Absolutely spot on. If expectancy is negative, no money management or discipline will help. Think of roulette, no discipline and MM will help there in a long run. (one guy managed to crack it, but it was due to technological reason, if interested read the book "13 against the bank"). I would even add more, once model is found, automate. Then all emotions are gone.
qlai, I LOVE THAT quote. Damnnnnn, I love that. That's the best analogy, I ever heard as it relates to trading. This is the reason I strongly believe "NOW", building my trading skills and learning the charts and price behavior, is my number #1 challenge. That psychology stuff is for later on.

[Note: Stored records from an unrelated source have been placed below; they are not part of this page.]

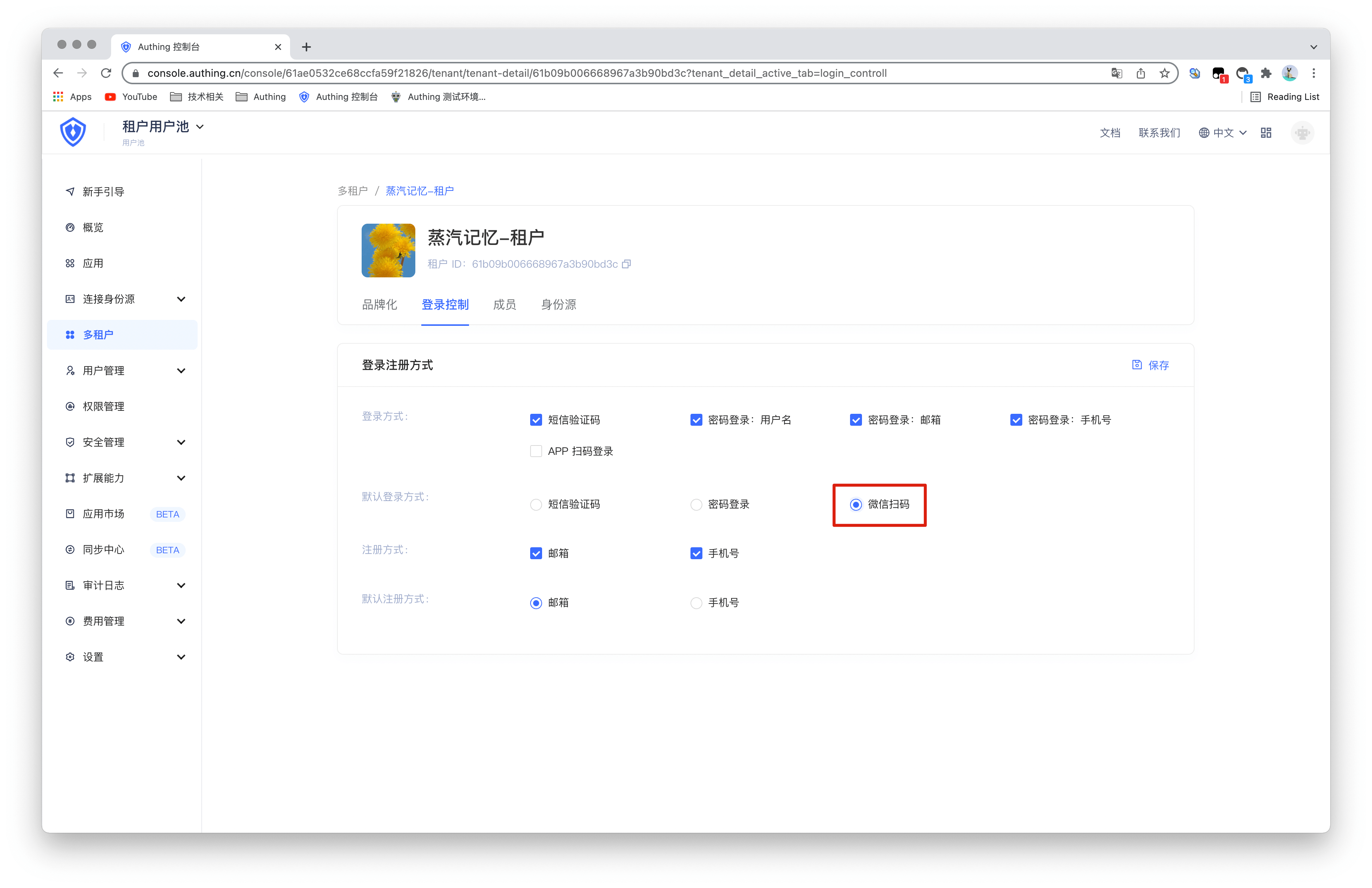The width and height of the screenshot is (1372, 888).
Task: Open the 文档 docs link
Action: [x=1110, y=133]
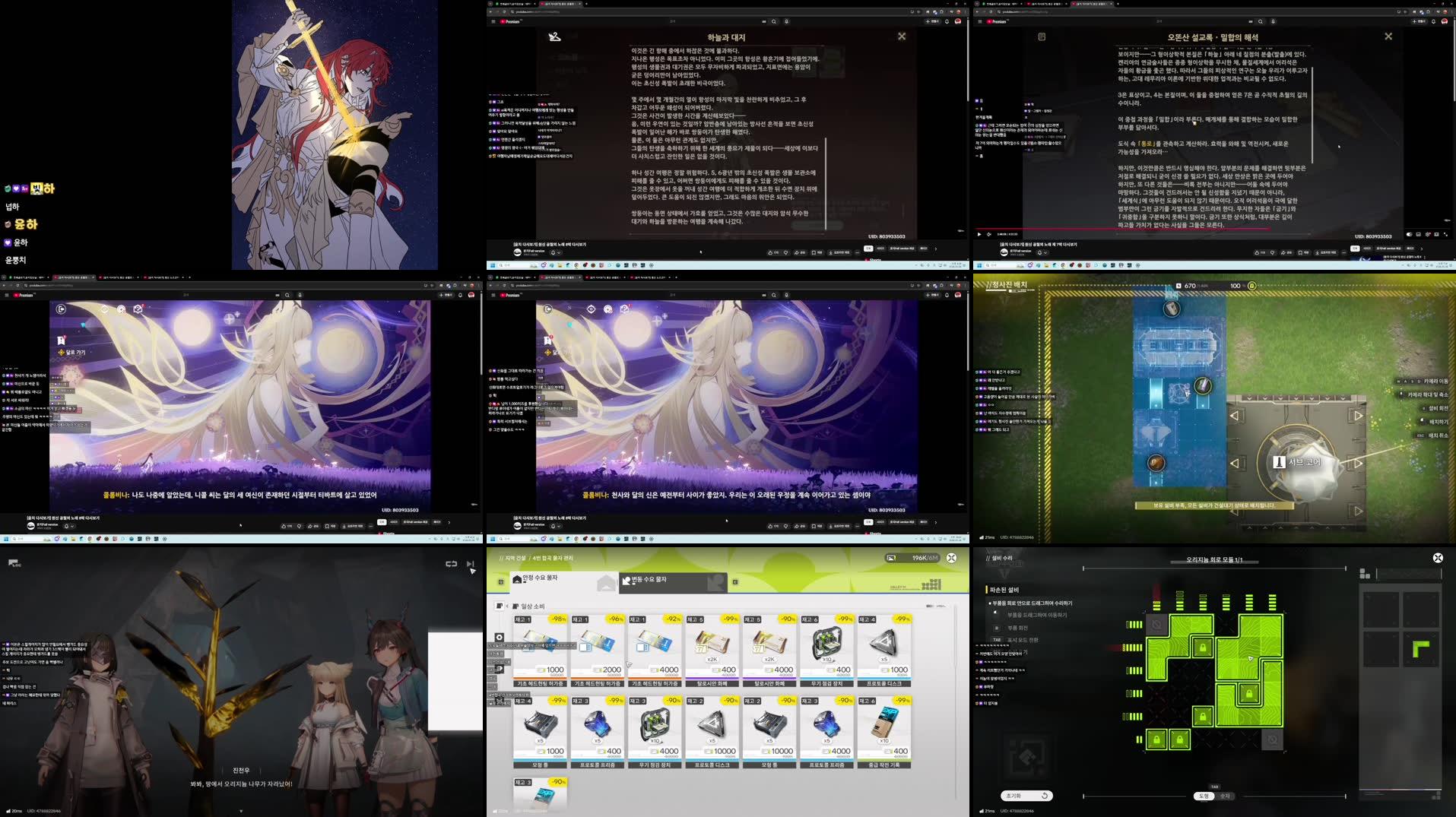The height and width of the screenshot is (817, 1456).
Task: Click the house icon on the 안정 수요 물자 tab
Action: (518, 580)
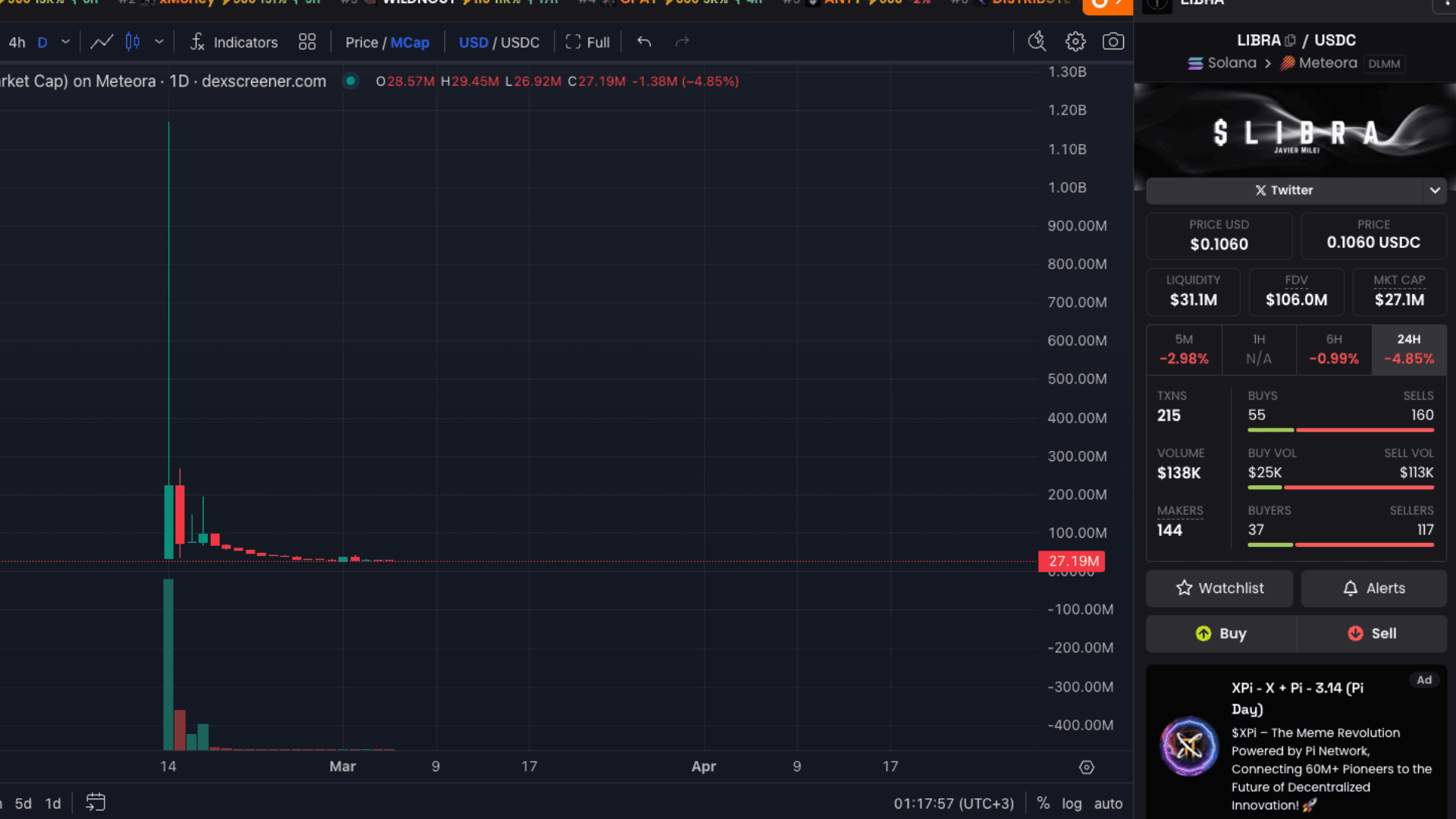
Task: Switch chart to MCap mode
Action: [x=410, y=42]
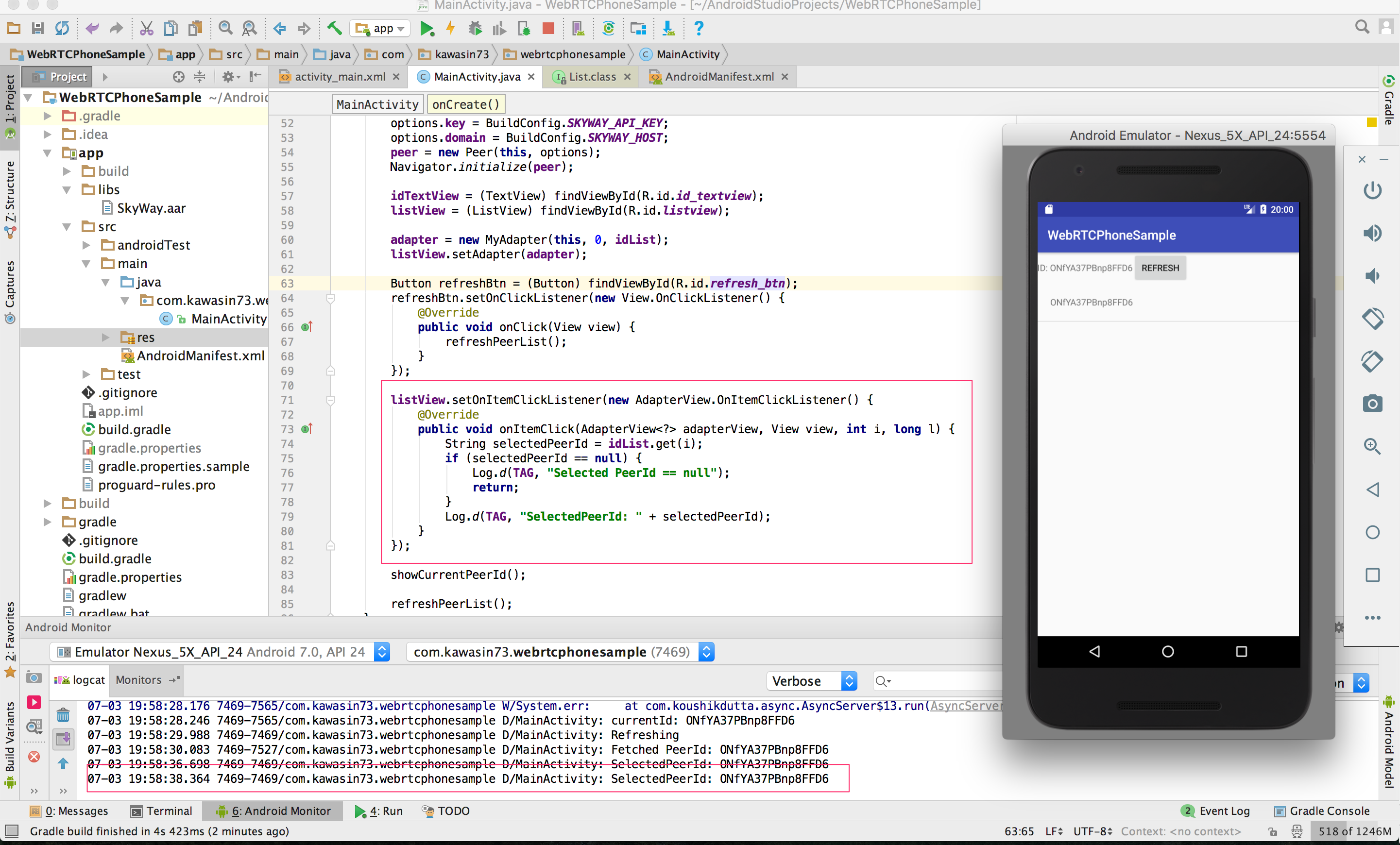The width and height of the screenshot is (1400, 845).
Task: Rotate the emulator with the rotate icon
Action: point(1373,319)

RedDuke, Thank you. I agree with you fully. I look back at all the money I loss trading in the beginning and buying this trading system and joining this chat room and follow this and that person trades, I recall many traders in the paid chat room asking the trading guru "I am on a 4 losing streak", and the guru would say "just stay discipline and control your emotions"..........many of times I would think to myself "How do I know what I am doing is working". I fully know better now.
Yes, nothing at all wrong with it now. The one thing automated trading taught me when I was programming and clicking backtest many times was: The bigger the sample size, the better the equity curve. It's about the number of trades, loss come and go.
Backtesting is hard. One of the ways to design and test in the middle of the sample. And then run it for the whole sample, thus it gives you some forward test.